According to estimates made by BIT Alliance, an umbrella association for the software development industry, around 1,400 companies and about 2,500 to 3,500 programmers are now working in information technology, communications, and computer programming in BiH. In 2014, the European Bank for Reconstruction and Development (EBRD) partnered with BIT Alliance to create a six-month ICT boot camp – an intensive education programme for crucial ICT skills, with practical training from experienced IT practitioners. The students came from all sorts of different educational backgrounds, from the fine arts and archaeology to criminal sciences, electrical engineering and economics. What united them was a desire to retrain in a field that both interested them and where they saw opportunities to put their skills to practical use. This intense focus on training young professional and developing their IT skills and potential is crucial for BiH’s emerging outsourcing sector.

Armenia

Armenia’s IT sector is booming and is expected to be a core driver of the country’s economy. A 2016 study by the Armenian Enterprise Incubator Foundation states that about 450 IT companies operate in Armenia, generating an average annual growth of 10 per cent. About 88 per cent of these companies are based in the capital – Yerevan. “Local universities have dramatically elevated their curriculums and are producing top global IT talent. Many engineers are coming out of school looking for new and innovative places to work,” Hovhannes Avoyan, CEO of PicsArt, told Emerging Europe.

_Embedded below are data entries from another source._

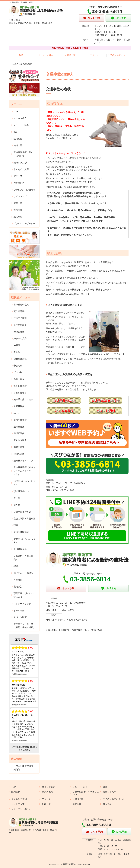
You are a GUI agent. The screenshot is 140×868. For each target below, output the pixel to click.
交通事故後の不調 (22, 512)
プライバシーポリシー (24, 223)
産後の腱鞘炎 (20, 325)
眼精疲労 (18, 586)
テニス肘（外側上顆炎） (23, 558)
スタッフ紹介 (20, 118)
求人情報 (18, 217)
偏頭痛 (17, 345)
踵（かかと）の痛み (23, 573)
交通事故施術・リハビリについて (24, 154)
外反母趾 (18, 580)
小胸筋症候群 (20, 393)
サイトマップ (20, 196)
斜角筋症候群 (20, 420)
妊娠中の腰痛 (20, 318)
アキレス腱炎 (20, 440)
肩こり (17, 505)
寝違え (17, 566)
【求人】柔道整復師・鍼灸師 (24, 768)
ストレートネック (22, 603)
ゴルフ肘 (18, 372)
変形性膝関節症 (21, 532)
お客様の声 (70, 55)
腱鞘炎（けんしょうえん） (24, 540)
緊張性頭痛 (19, 454)
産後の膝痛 (19, 332)
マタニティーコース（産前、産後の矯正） (24, 626)
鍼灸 (15, 132)
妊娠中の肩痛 (20, 338)
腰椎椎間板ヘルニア (23, 460)
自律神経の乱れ (21, 304)
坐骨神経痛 (19, 427)
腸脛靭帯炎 (19, 433)
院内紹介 (18, 138)
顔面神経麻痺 (20, 359)
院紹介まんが (20, 162)
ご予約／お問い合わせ (119, 55)
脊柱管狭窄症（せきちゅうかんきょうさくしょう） (24, 471)
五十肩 (17, 498)
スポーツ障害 (20, 617)
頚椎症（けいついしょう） (24, 483)
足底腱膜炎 (19, 406)
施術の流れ (19, 145)
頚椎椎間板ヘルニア (23, 491)
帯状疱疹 (18, 365)
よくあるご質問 (21, 169)
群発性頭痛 (19, 447)
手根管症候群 (20, 549)
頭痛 (15, 525)
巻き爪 (17, 352)
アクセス (95, 55)
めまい (17, 413)
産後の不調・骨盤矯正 (24, 519)
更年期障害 (19, 311)
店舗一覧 (18, 203)
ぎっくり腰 (19, 610)
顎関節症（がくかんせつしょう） (24, 595)
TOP (21, 55)
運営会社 (18, 210)
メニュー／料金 (45, 55)
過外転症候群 (20, 386)
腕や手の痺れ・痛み (23, 399)
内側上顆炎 (19, 379)
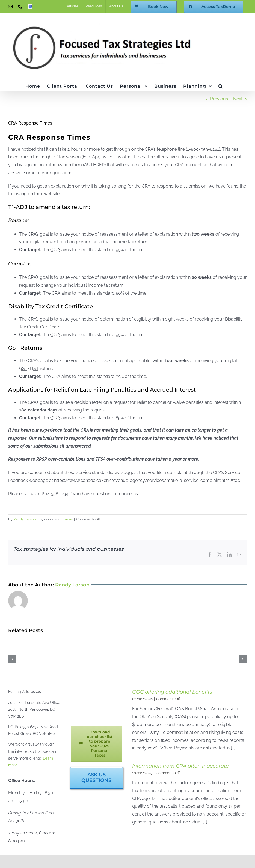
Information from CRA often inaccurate (180, 766)
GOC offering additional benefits (172, 692)
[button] (220, 86)
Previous (219, 99)
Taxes (68, 519)
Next (238, 99)
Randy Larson (25, 519)
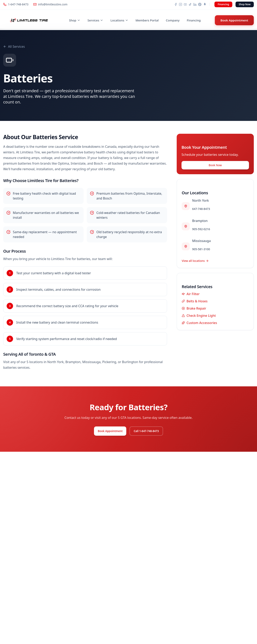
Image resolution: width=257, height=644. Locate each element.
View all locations (195, 262)
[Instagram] (180, 4)
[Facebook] (176, 4)
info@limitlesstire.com (50, 4)
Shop (75, 20)
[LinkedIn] (195, 4)
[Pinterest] (200, 4)
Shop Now (244, 4)
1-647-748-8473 (16, 4)
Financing (223, 4)
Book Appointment (234, 20)
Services (95, 20)
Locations (119, 20)
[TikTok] (190, 4)
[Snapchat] (204, 4)
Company (173, 20)
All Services (14, 46)
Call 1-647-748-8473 (150, 432)
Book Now (215, 166)
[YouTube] (185, 4)
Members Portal (147, 20)
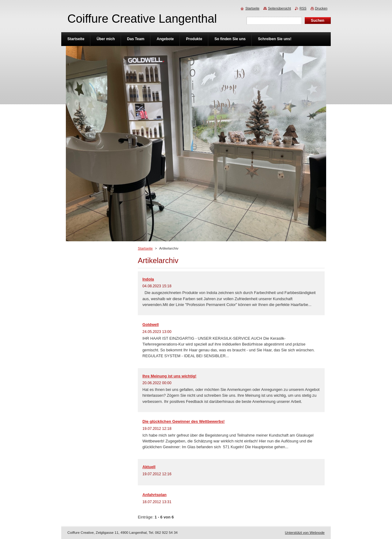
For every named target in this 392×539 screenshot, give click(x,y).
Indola (148, 279)
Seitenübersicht (279, 8)
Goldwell (150, 324)
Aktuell (149, 467)
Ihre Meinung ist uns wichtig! (169, 376)
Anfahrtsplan (154, 495)
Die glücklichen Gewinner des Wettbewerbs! (183, 421)
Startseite (145, 248)
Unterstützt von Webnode (305, 533)
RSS (303, 8)
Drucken (321, 8)
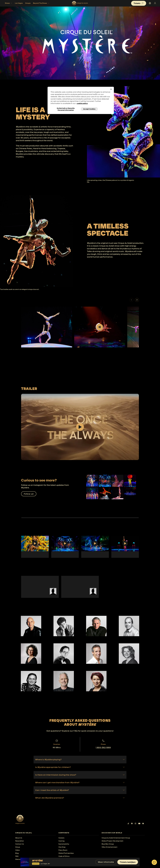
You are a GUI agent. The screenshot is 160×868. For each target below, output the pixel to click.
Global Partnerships (66, 853)
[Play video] (100, 327)
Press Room (63, 850)
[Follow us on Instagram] (135, 824)
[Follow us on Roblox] (143, 824)
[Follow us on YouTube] (139, 824)
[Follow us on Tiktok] (128, 824)
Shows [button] (9, 3)
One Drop (62, 847)
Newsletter (20, 841)
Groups (28, 3)
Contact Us (20, 844)
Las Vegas (19, 3)
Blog (17, 853)
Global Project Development (113, 841)
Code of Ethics (64, 856)
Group (18, 847)
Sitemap (19, 859)
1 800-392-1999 (103, 747)
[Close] (111, 89)
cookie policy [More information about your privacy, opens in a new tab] (82, 103)
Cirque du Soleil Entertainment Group (116, 838)
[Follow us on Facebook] (132, 824)
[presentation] (35, 833)
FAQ (17, 856)
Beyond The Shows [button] (41, 3)
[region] (81, 100)
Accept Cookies (89, 109)
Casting (62, 841)
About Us (19, 838)
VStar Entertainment (109, 847)
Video (17, 850)
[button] (137, 300)
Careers (61, 838)
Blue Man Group (108, 844)
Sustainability (64, 844)
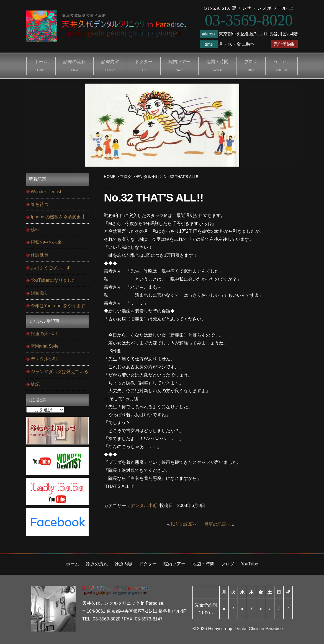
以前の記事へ (184, 524)
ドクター (144, 66)
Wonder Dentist (46, 192)
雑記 (35, 384)
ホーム (41, 66)
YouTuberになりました (53, 280)
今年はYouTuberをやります (58, 306)
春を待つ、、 (44, 204)
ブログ (251, 66)
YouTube (281, 66)
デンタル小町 (144, 505)
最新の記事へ (217, 524)
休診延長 (40, 255)
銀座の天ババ (44, 333)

The good news is that the public administration and commercial sector have undertaken efforts to support the growth of companies operating in the rest of Armenia: the Shirak and Lori regions are leading due to the development of their educational and scientific infrastructure. The United Arab Emirates is the biggest importer of services from Armenia, focusing mostly on outsourcing accounting, banking, and financial services. In addition, the highest proportion of companies, 18 per cent, deals with customised software and outsourcing.

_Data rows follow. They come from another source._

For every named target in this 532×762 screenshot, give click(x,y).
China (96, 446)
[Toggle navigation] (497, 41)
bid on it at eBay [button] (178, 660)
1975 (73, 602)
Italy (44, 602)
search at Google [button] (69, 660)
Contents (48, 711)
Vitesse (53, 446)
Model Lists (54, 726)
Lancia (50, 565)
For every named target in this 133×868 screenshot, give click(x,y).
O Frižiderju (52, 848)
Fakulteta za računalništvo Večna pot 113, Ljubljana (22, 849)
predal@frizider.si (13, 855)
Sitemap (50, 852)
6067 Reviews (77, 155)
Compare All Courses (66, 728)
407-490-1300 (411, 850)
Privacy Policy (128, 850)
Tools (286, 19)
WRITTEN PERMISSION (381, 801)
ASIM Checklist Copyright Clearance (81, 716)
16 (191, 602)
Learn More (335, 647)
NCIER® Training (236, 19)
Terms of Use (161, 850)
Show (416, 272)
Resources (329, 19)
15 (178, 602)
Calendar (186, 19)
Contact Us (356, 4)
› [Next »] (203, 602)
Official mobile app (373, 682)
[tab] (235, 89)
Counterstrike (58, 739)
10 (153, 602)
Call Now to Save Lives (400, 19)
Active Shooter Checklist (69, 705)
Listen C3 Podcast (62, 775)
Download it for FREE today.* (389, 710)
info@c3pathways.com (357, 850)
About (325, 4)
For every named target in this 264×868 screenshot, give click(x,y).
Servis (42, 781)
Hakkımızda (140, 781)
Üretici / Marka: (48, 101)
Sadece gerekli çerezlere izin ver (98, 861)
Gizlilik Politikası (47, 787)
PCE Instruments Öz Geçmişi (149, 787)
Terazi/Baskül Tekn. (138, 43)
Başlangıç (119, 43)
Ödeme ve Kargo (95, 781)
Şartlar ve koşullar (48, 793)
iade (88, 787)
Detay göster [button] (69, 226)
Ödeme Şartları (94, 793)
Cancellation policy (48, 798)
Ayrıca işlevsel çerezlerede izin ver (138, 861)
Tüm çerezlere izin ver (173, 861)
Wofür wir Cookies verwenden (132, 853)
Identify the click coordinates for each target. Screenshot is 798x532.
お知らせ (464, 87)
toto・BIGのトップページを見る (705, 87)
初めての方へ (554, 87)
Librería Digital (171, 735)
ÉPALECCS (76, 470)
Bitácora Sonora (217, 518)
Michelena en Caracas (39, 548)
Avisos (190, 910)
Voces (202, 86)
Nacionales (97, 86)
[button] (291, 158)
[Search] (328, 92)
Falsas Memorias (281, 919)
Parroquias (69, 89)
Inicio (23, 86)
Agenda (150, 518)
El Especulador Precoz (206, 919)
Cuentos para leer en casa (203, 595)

Yet many investments have been withdrawn from Armenia over the past few years, leading to a level of economic instability that worries businesses. Foreign direct investment from the UK plummeted between 2016 and 2017, and Armenian entrepreneurs also showed signs of worry. PicsArt, the well-known image editing application with over 100 million monthly active users worldwide was founded by Mr Avoyan in Armenia, but he then moved the company’s headquarters to the US.

Nevertheless, Mr Avoyan is positive about Armenia’s potential in the IT sector: “[The positive education reforms enable] PicsArt to recruit and retain great IT talent. We’re actively teaching local students AI and machine learning (among other disciplines), and we’ve gone on to hire many into full-time positions,” he says.

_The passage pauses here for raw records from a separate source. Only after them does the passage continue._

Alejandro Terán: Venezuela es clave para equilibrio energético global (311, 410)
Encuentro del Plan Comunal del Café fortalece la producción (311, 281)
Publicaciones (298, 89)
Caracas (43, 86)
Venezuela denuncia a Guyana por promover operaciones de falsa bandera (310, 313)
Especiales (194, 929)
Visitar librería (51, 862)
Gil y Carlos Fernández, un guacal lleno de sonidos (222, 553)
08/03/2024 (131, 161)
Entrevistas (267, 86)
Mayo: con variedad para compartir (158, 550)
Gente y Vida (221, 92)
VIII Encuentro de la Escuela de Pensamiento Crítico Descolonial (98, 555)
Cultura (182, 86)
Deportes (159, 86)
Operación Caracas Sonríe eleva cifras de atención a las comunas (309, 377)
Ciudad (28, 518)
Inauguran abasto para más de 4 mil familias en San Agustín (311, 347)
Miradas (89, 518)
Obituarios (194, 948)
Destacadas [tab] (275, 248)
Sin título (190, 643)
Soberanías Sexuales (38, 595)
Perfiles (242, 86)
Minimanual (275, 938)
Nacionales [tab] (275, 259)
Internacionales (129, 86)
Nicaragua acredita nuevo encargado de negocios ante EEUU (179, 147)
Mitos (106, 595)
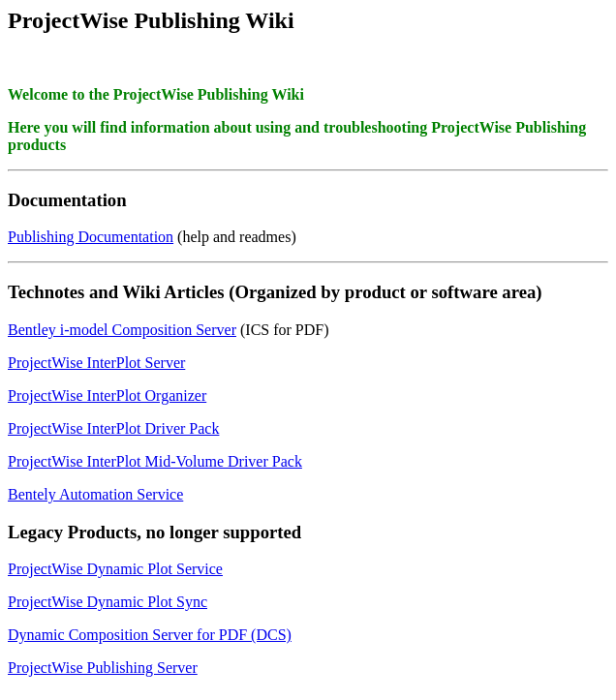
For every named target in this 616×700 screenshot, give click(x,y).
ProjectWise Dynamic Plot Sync (108, 601)
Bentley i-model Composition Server (122, 329)
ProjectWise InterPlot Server (96, 362)
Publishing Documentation (90, 236)
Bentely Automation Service (95, 494)
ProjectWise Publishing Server (103, 667)
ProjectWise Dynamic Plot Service (115, 568)
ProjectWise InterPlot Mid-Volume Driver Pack (155, 461)
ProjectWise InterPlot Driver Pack (113, 428)
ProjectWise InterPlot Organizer (107, 395)
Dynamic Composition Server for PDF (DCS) (149, 634)
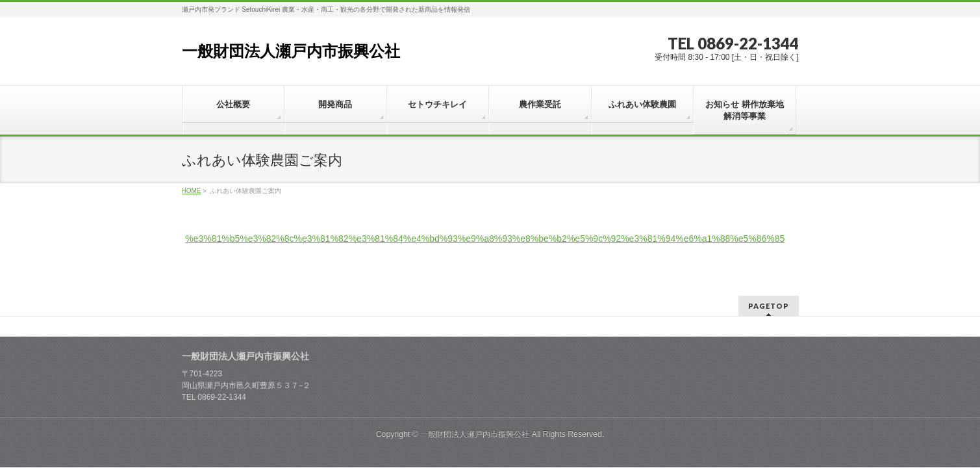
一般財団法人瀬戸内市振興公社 (291, 51)
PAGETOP (768, 291)
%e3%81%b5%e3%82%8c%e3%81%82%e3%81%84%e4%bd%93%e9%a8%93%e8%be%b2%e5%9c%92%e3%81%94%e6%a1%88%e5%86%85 (484, 239)
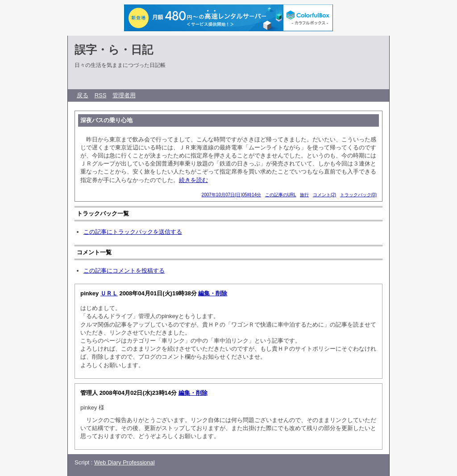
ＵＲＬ (109, 293)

As emerging outsourcing destinations, such as Moldova and BiH, are finding ways to establish themselves, more developed outsourcing centres, such as Poland and Bulgaria, are finding ways to maintain their healthy outsourcing sectors by focusing on technical specialisations and more nuanced skills, rather than multilingual skills. The emerging destinations are mirroring these developments. What may stop them from catching up is a lack of EU membership and the stability and legal guarantees the EU brings.